投信積み立てでおおらかな投資を実現する
澤上:村岡さんは、ファイナンシャル・プランナーとして資産運用のアドバイスなどをしているんでしょう?
村岡:はい。しかし、相談されるお客様の中には、将来に向けてお金を増やしたいと考えている方は多いのですが、投資は難しそうだし、元本割れする可能性があると思うと怖くて始められない、という人がたくさんいらっしゃいます。
澤上:親の世代は預金でもきちんと利息がついて、年功序列で収入も順調に増えたから、必ずしも投資しなくてもよかった。でも今の現役世代は投資と向き合う必要性が高いよね。ところが、いざ投資しようと思ってまわりを見渡しても、日本には長期投資でじっくりお金を増やしたという成功体験を語れる人がいない。投資で財産づくりしたモデルがないから、恐れてしまうのも無理はない。
村岡:投資は必要だと思うから本も読んだし、セミナーも行った。でももっと勉強が必要でまだ踏み出せない、という人も多いようです。でも、それでは前に進めません。クルマの運転と同じで、やってみなければ分からないし、少しずつ慣れていくことが大切ですよね。投資はお金持ちがすることで、それどころではない、という声も少なくありません。そんな方には投資信託の積立購入が適していると思います。
澤上: 投資は古代バビロンの時代からあるが、いつでもお金持ちがすることと相場は決まっている。もともと彼らはお金をもっているから、投資をおおらかにやっていける。そんなお金持ちのおおらかさが、これから投資しようとしている現役世代にとっても、とても重要なことなんだ。
村岡:おおらかな投資とはどんなものですか?
澤上:株式投資でいえば、株価を追いかけるのではなくて、企業価値をみる、ということ。株価は市場の思惑によって動くことがあるけれど、企業価値が高まれば、いずれ株価は企業価値に追いついてくる。だから安いときに買うことが大切で、企業価値の高まりをのんびりと待っていれば、いずれ株価は上がる。価値のある企業を、安いときに買って、上がったら売る。時間を設定せずにおおらかな気持ちで投資すれば、それほど怖いものではないはずなんだ。

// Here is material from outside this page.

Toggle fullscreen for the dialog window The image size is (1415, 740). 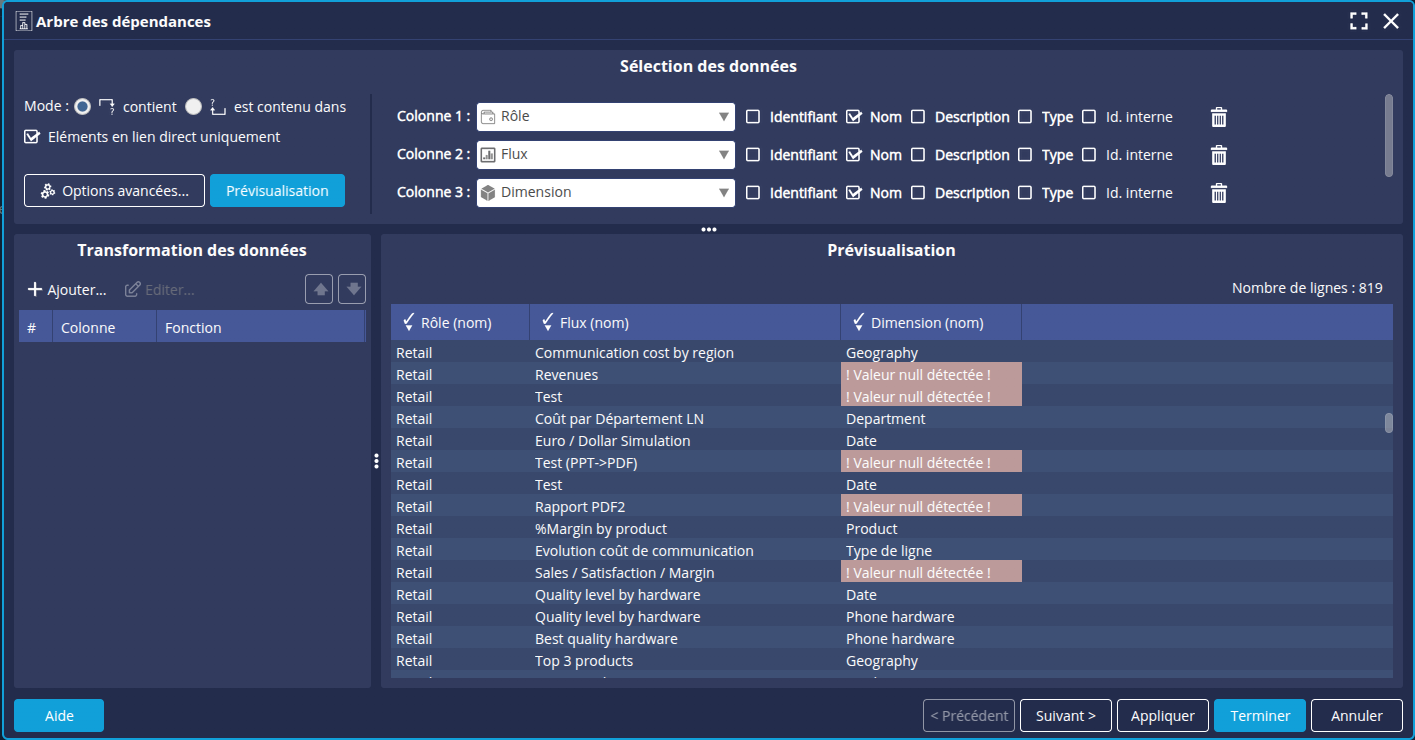pos(1358,21)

村岡:なるほど。私のお客様の中には、投資に慎重な人が多い一方で、投資に積極的な人は、注目されている投資先に集中して投資する、という傾向もみられます。これは澤上さんのおっしゃるおおらかな投資と違い、資産形成をする、という目的には合わない投資行動だと思うんですよね。
澤上:目の前のことだけ見て投資していると、何度やっても、儲かったり損したりを繰り返すだけ。いつまで経っても、お金は増やせない。もっと視野を広げて、時間に期限を設けず、じっくり向き合うことが重要だよね。

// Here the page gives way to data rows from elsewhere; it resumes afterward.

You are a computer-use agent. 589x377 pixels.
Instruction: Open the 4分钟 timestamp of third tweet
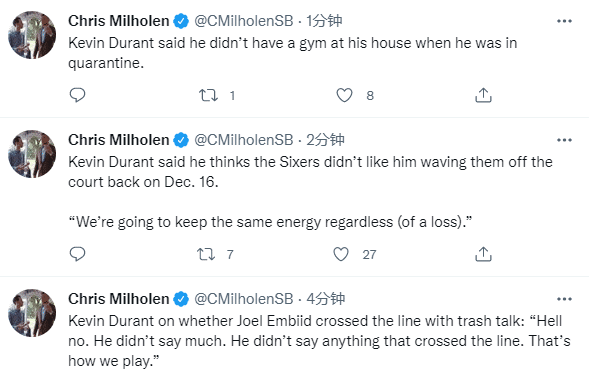325,299
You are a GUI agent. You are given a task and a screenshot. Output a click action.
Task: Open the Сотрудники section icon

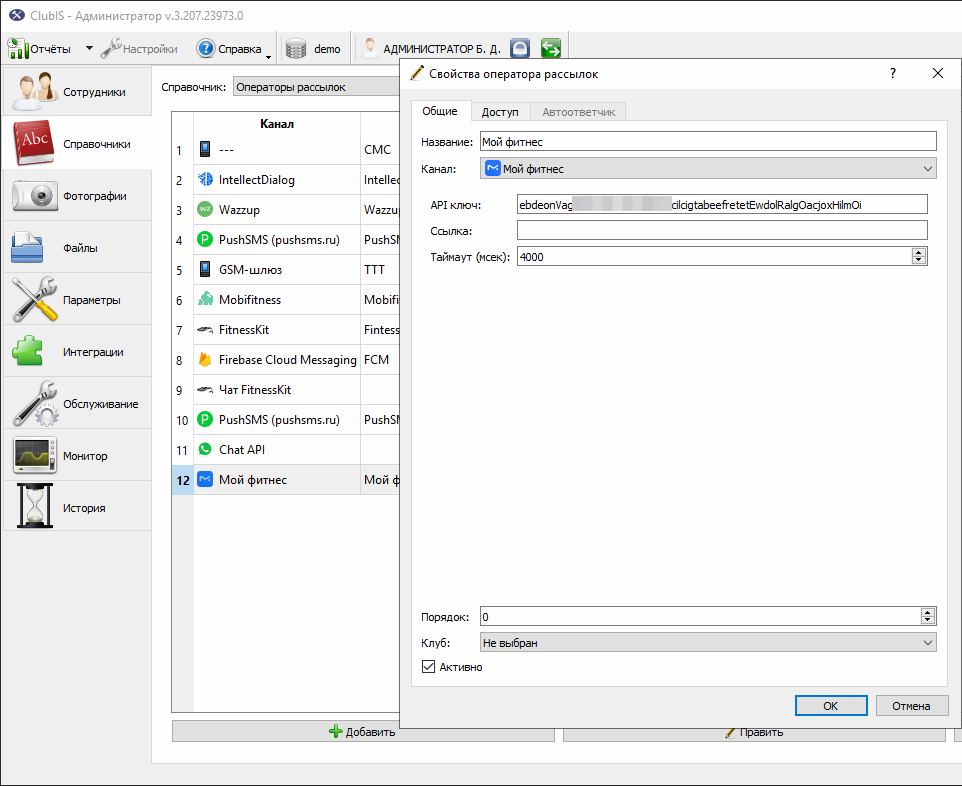click(x=35, y=91)
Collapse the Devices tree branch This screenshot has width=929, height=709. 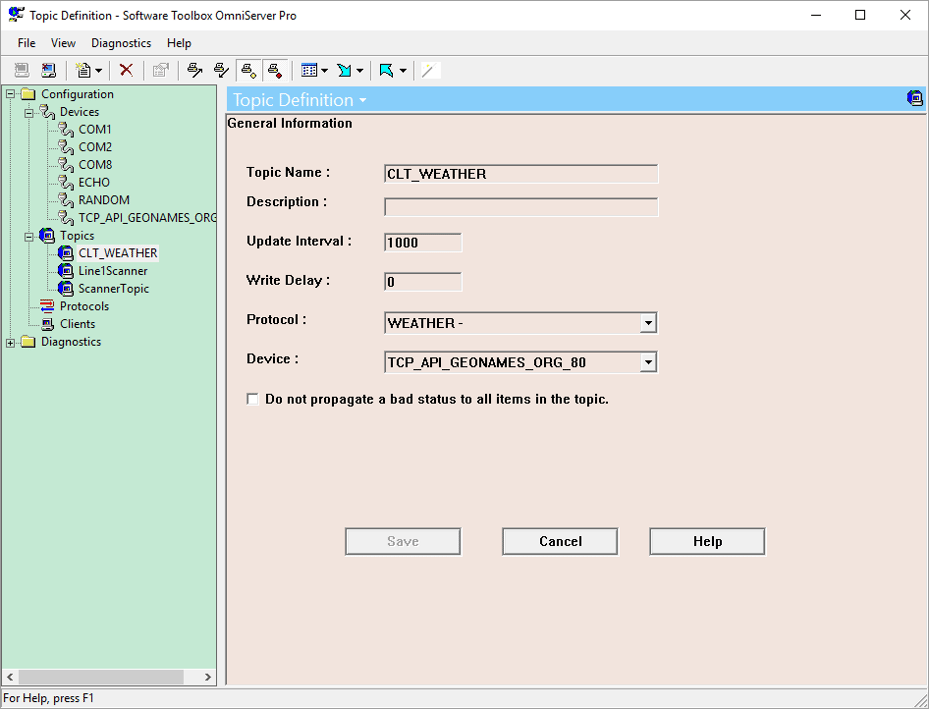[x=29, y=111]
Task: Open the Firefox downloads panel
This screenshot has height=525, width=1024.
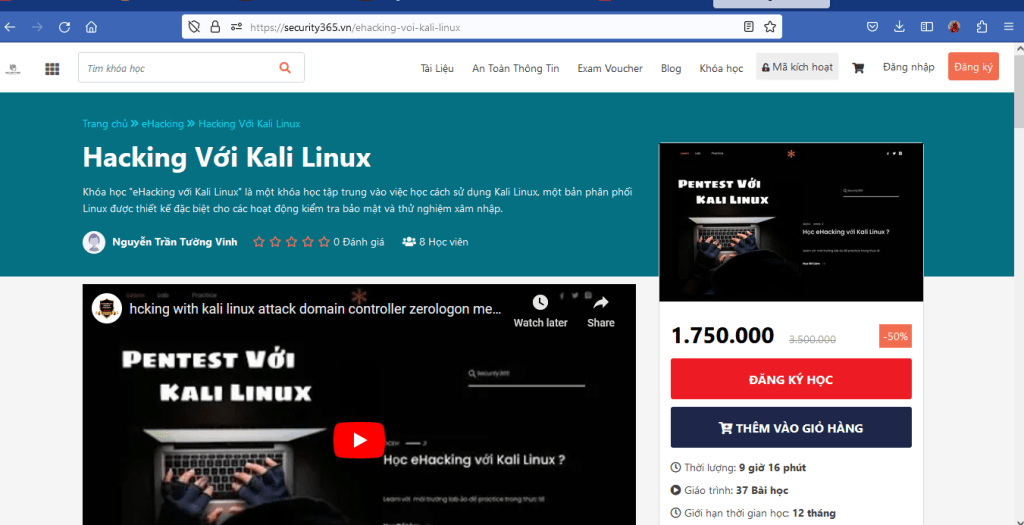Action: (899, 27)
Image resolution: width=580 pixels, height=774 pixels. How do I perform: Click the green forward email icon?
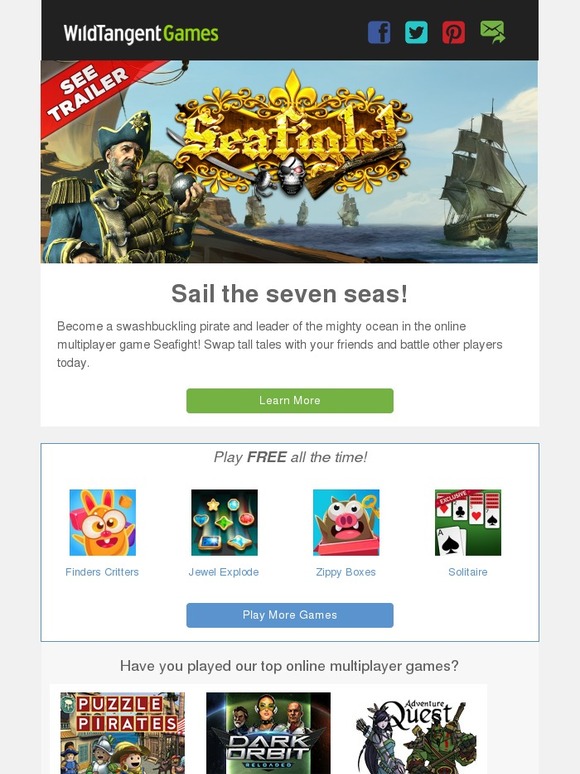pyautogui.click(x=492, y=32)
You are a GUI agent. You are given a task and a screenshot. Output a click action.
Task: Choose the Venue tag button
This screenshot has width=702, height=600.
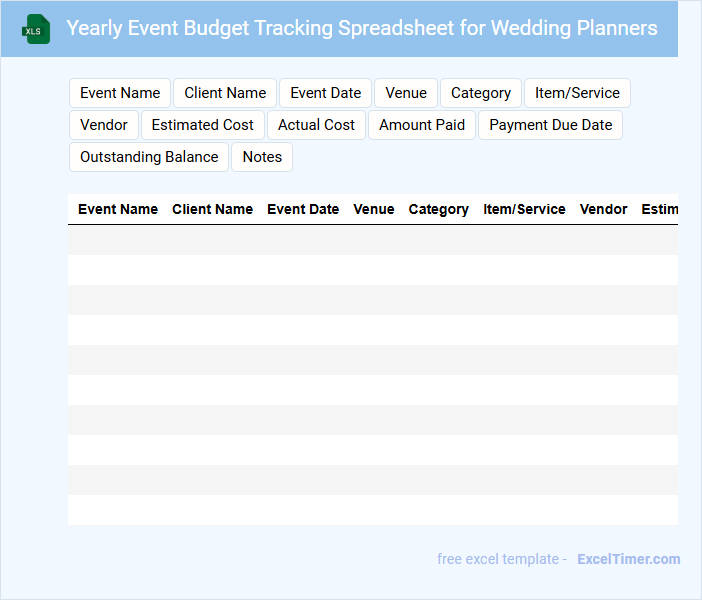point(406,93)
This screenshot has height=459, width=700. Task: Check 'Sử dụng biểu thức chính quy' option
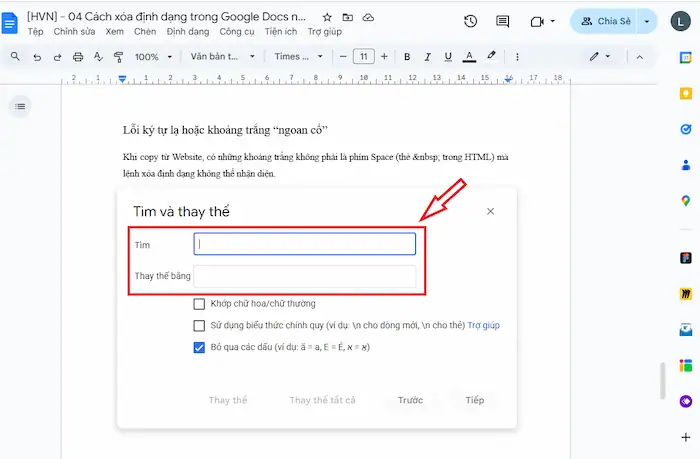click(x=200, y=325)
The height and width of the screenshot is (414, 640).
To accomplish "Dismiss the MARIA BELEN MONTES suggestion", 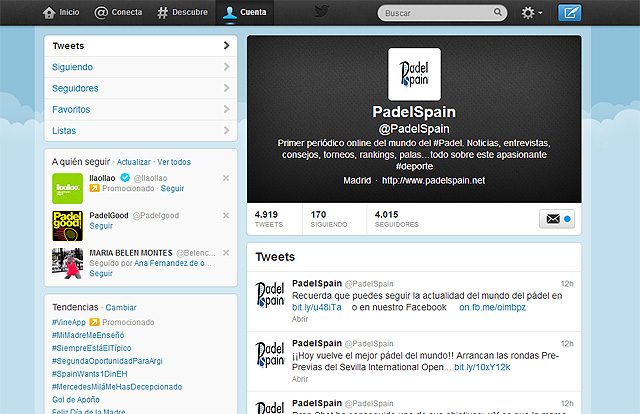I will pos(226,253).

村岡:同感です。時間をかけてじっくりと、という意味では、投資信託を積立購入することが、資産形成に適した方法だと思います。
不安が広がるときこそ、長期投資家の出番
澤上:投信の積立購入は少額で始められるから、社会に出たてで経済的にゆとりがない人も、子育てにお金がかかっている人にも続けやすいんじゃないかな。
村岡:そうですね。少しずつ、時間をかけて、というのが資産形成の基本であり、その意味でも、現役世代に適していると思います。ただ、長期間、継続的に積立購入する価値がある投信を選ぶのは、なかなか難しい。ここが、もうひとつのハードルかも知れません。
澤上:投信の中にも、企業価値ではなく、株価を追うタイプのものが少なくない。本格的な長期投資に徹してくれる信頼できる投信でなければ、長期で続けるのは難しいよね。
村岡:私は特定の指数に値動きが連動するインデックスファンドがいいと思っています。国内、先進国の株式、債券に投資するインデックスファンド4本を、積み立てていく。長期保有では信託報酬の水準がリターンに大きく影響しますが、インデックスファンドにはノーロードで信託報酬も抑えられたものが増えています。
澤上:コストはリターンに大きく影響するから、低いものを選ぶことは大切だね。